Keywords
chronic ACL and PCL injury - ACL laxity tests - association between ACL laxity tests
and arthroscopy findings
An anterior cruciate ligament (ACL) injury may be diagnosed by clinical examination
and radiological investigation using magnetic resonance imaging (MRI) or by arthroscopy.[1]
[2] Based on our experience, the ACL tear in concomitant chronic ACL and posterior cruciate
ligament (PCL) deficient knees may produce knee laxity, which is more difficult to
assess on clinical examination, which in turn may affect the management algorithm
of the patient. Our hypothesis is that, in a concomitant chronic ACL and PCL injury,
posterior capsular contracture and abnormal reattachment of torn ACL will result in
less clinical and subjective laxity, preoperatively. The aim of this study is to review
a cohort of patients who had undergone PCL reconstructive surgery and compare the
preoperative clinical assessments with and without anesthesia with arthroscopic finding
of ACL.
Methodology
This study was a retrospective analysis of all 38 patients with chronic PCL tear (>
6 weeks post injury), who underwent PCL reconstruction in 2012 and 2013 in our center.

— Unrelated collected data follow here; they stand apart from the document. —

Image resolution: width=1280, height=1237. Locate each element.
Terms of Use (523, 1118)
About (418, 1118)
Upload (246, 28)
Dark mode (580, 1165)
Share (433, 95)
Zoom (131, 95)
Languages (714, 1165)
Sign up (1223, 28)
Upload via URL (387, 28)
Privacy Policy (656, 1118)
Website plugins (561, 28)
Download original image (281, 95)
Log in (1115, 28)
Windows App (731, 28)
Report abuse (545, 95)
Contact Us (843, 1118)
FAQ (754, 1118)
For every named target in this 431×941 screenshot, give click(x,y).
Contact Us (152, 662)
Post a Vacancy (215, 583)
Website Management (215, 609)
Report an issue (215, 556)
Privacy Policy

In all the cases, the clinical diagnosis of chronic PCL with or without ACL injury
was made after examination by the senior author through three clinical examinations
comprising (1) Lachman test,[3]
[4] recording the degree of anterior laxity (normal, 3–5mm, 6–10 mm or > 10 mm) and
the quality of the end point (firm, intermediate, or absent); (2) anterior drawer
test[3]
[4] and (3) pivot shift test,[3]
[4] and an optional MRI scan, when there was diagnostic uncertainty. Preoperative clinical
function was assessed using the International Knee Documentation Committee Subjective
Knee Evaluation Form[5] within 2 days prior to surgery. At the time of surgery, the same three clinical
examinations were performed under anesthesia by the senior author. No arthrometry
was performed. Intraoperatively, the arthroscopic appearance of the ACL was classified
as intact, partial, or complete tear.[6]
Results
Data was collected from 38 patients who were diagnosed and underwent PCL reconstruction
surgery to the knee. Seventeen cases had ACL and PCL injury, while 21 cases had combined
multiligament injuries involving ACL, PCL, and collateral ligaments. The cohort of
patients reviewed consisted mainly of males, aged between 26 and 35, and injuries
were mainly due to motor vehicle accidents ([Fig. 1]). Of the 38 patients who underwent surgery, 25 (66%) patients suffered from ACL
injuries, of which 23 (55%) suffered from total ACL tear, whereas 2 (11%) suffered
from partial ACL tear ([Fig. 2]). Based on the data collected, all clinical examinations were found to be highly
inaccurate with disparity ranging between 67% and 100% as compared with arthroscopy
findings ([Fig. 3]).Comparatively, clinical examinations performed under anesthesia were better to
indicate ACL tears than preoperative tests, with anterior drawer test 7(33%) and Lachman
6(29%) tests providing significantly better results than preoperative tests without
anesthesia ([Fig. 3]).
Fig. 1 Demography of patients. Abbreviation: MVA, motor vehicle accident.
Fig. 2 Preoperative clinical findings with and without anesthesia for ACL injuries versus
arthroscope. Abbreviations: ACL, anterior cruciate ligament; ADT, anterior drawer
test; UA, under anesthesia.
Fig. 3 Preoperative clinical examination without anesthesia tests is less able to indicate
complete ACL tears than examinations UA. Abbreviations: ACL, anterior cruciate ligament;
ADT, anterior drawer test; UA, under anesthesia.
Discussion
We found that in chronic PCL injury knees the accuracy of preoperative clinical examination
for ACL laxity with or without anesthesia is low. Although preoperative examination
under anesthesia is more sensitive compared with the preoperative examination without
anesthesia, it was still less accurate based on the intraoperative arthroscopic findings.
Preoperative test without anesthesia was virtually ineffective in indicating ACL tears
in patients with ACL tear, with two of three clinical examinations yielding no indication
of ACL tears in any patient. This may be due to the posterior capsular contracture
in chronic PCL injury or an abnormal reattachment of torn ACL. Muscle relaxation during
the examination under anesthesia might also influence the findings. We believe that
our findings should be borne in mind when examining a knee with chronic PCL injury
of a possible concomitant ACL injury.
Conclusion
In chronic PCL injury, preoperative examination with or without anesthesia alone may
give an inaccurate finding to determine the diagnosis and grading of ACL laxity. The
diagnosis and management of ACL injuries should be based on the history, clinical
examination, and arthroscopic findings. MRI should be interpreted with caution as
the reattached ligament may be confused with a partially injured or uninjured ligament.